(WHAT IS REQUIRED): Taking the listing below line by line, tally those that contain the string "from". Give the total alone.

(EXTRACTED MATERIAL):
#####
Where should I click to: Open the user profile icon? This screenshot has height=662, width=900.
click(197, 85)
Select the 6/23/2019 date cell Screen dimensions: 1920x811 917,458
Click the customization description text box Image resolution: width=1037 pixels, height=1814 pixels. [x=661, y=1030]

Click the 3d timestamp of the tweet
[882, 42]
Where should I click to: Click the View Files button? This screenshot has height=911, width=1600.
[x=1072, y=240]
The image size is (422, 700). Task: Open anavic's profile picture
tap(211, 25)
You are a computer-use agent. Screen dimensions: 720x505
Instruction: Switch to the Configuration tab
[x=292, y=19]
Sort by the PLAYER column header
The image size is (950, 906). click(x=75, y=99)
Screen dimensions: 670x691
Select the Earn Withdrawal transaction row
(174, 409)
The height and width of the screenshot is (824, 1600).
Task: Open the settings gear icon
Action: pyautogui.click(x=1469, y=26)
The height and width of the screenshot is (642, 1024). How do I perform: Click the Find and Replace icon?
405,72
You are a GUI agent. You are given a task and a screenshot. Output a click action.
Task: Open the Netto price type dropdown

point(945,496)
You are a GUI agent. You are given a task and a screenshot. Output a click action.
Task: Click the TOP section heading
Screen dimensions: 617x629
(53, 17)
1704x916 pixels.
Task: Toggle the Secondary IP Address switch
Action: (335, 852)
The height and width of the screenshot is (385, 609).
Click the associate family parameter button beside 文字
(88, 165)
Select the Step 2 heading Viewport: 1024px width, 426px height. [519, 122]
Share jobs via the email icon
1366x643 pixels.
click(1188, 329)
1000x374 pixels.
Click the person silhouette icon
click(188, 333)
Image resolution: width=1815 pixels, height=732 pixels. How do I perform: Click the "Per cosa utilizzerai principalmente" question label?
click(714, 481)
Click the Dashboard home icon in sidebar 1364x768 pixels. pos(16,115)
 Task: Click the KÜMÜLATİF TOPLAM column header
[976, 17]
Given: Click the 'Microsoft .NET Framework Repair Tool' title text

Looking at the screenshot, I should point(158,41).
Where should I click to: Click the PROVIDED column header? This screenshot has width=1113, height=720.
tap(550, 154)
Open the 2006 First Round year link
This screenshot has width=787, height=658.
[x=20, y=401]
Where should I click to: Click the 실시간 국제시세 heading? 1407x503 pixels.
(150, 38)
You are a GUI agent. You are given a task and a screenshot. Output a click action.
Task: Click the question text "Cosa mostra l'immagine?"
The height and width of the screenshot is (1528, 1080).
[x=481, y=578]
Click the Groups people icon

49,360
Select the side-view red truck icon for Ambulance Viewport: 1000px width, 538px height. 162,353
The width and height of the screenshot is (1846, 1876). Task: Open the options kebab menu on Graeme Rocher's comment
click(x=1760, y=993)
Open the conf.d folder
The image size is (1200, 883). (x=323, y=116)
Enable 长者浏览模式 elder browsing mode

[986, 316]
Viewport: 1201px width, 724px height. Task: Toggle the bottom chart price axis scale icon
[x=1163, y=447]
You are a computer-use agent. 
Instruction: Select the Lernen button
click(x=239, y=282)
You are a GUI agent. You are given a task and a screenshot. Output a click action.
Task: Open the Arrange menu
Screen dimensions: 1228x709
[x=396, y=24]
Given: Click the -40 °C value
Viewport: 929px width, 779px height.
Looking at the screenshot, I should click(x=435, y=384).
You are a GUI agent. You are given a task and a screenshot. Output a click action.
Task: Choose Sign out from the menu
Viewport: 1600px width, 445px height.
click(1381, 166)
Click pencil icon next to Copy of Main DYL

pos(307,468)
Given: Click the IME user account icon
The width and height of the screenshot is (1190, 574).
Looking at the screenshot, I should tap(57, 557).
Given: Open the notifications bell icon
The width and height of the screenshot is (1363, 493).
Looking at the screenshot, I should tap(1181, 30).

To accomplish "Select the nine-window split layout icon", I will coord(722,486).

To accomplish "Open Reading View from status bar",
#####
(TASK ANSWER): 2